Whenever the accusation of nanny state is made, people are effectively mocking a venerable tradition of beneficial state involvement, a journey that began with habeas corpus (which provided citizens with protection from unlawful imprisonment).
Those who are quickest to holler ''nanny state'' are generally people who believe that government should play a minimal role in human affairs, with business and the free market setting the agenda. This is the familiar neo-liberal or economic rationalist position: that the market must be the supreme arbiter of all human activity.
But markets are brutal, amoral places. When the sole aim is profit, values and morality are cheerfully bypassed. Thankfully, we live in a civilised society that was painfully, incrementally built over centuries. Unlike so many countries today, we have the benefit of the rule of law, a venerable corpus of jurisprudence that upholds people's rights, protecting us from arbitrary arrest, slavery and exploitation.

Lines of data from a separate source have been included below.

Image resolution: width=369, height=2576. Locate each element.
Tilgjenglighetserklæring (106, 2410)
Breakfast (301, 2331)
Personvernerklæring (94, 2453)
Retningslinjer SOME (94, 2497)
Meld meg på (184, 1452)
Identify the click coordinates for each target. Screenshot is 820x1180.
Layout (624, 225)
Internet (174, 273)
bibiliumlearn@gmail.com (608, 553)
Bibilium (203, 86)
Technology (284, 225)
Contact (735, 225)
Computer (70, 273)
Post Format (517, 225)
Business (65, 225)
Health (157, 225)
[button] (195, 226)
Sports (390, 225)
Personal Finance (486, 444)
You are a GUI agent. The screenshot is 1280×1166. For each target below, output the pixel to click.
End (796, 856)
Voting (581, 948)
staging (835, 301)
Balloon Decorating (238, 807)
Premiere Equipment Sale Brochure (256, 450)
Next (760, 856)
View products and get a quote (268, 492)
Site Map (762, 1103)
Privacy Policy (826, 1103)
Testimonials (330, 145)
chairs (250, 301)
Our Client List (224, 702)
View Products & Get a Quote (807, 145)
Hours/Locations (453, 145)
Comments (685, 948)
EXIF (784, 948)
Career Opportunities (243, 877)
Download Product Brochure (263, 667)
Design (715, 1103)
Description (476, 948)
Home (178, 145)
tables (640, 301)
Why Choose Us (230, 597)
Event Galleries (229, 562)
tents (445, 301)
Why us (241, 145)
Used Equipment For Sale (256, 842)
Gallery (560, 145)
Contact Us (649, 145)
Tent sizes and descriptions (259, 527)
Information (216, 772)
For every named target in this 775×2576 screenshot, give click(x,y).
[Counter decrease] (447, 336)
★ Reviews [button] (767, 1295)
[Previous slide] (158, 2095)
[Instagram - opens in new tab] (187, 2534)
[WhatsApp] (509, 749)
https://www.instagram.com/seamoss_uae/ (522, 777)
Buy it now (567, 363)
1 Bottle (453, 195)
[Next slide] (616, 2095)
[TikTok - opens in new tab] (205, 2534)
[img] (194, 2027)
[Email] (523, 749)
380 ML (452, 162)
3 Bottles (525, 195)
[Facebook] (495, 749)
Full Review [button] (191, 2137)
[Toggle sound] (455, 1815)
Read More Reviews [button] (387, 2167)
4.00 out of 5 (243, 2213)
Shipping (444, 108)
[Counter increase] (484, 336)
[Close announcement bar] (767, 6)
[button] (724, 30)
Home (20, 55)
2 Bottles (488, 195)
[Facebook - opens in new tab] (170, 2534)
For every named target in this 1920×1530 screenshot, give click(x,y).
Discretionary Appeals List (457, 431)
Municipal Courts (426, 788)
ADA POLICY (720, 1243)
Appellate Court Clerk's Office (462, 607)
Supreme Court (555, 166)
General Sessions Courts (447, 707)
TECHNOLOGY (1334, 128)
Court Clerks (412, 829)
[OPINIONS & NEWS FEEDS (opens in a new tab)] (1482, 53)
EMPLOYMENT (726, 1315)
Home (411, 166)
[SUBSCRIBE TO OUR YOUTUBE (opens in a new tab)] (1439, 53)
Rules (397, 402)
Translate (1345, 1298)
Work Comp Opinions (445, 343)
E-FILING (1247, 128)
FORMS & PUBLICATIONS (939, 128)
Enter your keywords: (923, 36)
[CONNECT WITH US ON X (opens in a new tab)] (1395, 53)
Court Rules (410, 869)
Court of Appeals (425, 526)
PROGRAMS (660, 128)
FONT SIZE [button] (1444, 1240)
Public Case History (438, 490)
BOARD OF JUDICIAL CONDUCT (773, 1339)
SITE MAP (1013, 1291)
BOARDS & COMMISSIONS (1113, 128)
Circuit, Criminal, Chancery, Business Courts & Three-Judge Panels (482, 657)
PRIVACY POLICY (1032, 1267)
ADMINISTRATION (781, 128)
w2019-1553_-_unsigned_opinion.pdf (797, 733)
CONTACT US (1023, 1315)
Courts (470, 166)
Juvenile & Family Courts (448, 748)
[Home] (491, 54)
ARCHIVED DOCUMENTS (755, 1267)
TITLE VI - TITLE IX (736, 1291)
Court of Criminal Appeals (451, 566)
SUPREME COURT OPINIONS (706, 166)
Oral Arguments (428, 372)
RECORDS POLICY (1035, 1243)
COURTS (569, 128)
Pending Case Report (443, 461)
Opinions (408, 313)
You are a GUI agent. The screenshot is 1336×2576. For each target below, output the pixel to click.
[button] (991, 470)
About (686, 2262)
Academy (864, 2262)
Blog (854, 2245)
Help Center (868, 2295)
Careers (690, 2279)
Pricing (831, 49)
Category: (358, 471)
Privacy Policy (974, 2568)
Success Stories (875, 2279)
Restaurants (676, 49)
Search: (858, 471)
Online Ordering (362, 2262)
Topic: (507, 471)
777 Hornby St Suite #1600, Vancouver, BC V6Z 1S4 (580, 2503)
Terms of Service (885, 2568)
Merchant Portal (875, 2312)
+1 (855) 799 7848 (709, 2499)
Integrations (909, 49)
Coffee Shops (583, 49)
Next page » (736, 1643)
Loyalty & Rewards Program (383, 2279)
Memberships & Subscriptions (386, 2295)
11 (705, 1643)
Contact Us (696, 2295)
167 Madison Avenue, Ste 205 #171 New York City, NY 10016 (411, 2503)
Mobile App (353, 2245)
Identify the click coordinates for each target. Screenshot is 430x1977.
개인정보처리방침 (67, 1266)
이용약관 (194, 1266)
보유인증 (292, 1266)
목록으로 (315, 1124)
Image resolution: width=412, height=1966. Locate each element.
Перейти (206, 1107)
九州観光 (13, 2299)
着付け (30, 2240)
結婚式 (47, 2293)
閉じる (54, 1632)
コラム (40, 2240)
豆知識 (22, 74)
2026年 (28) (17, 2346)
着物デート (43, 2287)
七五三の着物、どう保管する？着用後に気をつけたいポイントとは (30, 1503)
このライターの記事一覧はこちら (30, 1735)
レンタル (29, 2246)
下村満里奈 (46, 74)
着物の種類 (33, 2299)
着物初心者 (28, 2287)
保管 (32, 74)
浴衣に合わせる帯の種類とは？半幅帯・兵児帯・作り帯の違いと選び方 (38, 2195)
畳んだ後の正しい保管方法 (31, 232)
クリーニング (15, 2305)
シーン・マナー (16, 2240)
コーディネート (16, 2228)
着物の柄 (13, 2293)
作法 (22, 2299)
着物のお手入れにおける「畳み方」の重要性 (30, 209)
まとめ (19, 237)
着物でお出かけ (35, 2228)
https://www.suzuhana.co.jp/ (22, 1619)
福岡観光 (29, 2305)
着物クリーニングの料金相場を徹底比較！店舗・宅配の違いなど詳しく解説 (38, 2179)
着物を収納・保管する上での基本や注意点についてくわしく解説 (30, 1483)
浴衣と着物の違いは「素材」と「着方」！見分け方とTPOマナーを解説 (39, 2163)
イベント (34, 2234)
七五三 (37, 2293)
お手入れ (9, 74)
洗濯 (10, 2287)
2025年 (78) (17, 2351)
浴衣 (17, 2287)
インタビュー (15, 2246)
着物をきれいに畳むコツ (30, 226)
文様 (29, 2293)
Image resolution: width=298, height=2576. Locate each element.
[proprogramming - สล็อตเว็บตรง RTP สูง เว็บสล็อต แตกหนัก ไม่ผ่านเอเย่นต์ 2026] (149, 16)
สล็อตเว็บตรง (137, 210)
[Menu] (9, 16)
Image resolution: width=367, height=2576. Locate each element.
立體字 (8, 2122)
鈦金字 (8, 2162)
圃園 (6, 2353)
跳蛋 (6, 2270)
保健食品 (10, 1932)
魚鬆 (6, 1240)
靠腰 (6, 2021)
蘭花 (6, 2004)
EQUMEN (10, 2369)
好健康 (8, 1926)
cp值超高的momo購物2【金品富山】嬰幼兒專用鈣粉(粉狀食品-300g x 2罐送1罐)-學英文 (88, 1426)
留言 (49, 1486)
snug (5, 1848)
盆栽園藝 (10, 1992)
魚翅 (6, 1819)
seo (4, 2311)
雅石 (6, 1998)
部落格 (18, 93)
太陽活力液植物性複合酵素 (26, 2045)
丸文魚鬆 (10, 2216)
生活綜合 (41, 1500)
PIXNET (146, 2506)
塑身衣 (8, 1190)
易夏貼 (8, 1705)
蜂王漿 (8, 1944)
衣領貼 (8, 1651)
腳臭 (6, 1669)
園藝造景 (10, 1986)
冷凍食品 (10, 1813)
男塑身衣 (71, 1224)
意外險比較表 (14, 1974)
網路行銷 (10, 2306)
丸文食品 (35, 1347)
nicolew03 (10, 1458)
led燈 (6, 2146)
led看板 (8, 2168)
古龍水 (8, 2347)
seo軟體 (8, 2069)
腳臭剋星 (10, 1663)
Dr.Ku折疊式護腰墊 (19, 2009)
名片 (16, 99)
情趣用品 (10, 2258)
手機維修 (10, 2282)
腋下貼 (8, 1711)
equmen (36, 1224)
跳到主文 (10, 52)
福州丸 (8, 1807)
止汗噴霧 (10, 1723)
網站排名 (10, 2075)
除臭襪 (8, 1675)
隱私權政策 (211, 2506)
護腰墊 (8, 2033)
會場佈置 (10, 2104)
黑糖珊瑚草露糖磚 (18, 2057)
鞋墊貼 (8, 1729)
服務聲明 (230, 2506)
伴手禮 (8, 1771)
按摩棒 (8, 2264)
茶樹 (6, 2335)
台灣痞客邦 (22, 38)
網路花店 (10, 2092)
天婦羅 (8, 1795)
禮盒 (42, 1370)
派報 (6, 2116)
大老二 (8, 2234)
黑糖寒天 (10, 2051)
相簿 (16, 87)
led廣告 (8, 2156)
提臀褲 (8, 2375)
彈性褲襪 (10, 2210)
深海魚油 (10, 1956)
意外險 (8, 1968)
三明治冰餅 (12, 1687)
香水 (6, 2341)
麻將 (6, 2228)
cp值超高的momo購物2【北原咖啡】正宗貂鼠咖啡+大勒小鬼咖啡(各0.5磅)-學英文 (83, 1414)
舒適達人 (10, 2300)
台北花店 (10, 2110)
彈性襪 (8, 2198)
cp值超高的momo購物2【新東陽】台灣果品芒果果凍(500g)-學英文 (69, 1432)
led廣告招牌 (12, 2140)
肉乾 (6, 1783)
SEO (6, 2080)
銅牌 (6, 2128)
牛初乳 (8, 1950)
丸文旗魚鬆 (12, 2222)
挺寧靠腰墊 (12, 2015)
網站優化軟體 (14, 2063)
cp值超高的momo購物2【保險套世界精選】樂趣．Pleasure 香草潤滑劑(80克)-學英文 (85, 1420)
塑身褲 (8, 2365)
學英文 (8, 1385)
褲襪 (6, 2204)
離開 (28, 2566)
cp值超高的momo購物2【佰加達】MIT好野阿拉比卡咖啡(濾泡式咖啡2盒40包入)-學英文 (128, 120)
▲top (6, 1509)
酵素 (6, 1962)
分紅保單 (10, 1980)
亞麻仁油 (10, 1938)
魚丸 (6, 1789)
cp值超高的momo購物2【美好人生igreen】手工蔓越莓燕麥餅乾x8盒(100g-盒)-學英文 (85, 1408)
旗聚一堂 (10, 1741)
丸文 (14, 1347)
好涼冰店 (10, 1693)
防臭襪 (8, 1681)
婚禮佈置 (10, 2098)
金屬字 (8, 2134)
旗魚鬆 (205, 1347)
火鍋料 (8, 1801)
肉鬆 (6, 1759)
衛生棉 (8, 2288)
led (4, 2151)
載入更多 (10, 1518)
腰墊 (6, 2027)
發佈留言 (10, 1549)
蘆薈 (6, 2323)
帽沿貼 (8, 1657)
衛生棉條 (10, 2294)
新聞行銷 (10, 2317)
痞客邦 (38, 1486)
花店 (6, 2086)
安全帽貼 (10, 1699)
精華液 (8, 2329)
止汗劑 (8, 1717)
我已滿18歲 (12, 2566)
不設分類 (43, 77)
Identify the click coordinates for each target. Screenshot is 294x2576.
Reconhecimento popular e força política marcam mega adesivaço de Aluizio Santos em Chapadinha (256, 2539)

I'm sure many of us are glad there's a minimum drinking age and a maximum speed limit, that motorbike helmets are mandatory and that there are penalties for cruelty to animals. Most of us are thankful for federally funded education campaigns alerting us to the risks of smoking and exposure to the sun's rays.
If the term nanny state is useful at all, it might be better employed to describe government mollycoddling of businesses and privileged individuals. Wealthy Australians are able to evade billions of dollars in tax through tax breaks that allow them to grow wealthier without effort. Why? Elite private schools are given government funding. Why? In these areas nanna government certainly relishes spoiling her favourite grandchildren.
Chris Middendorp is a Melbourne community worker.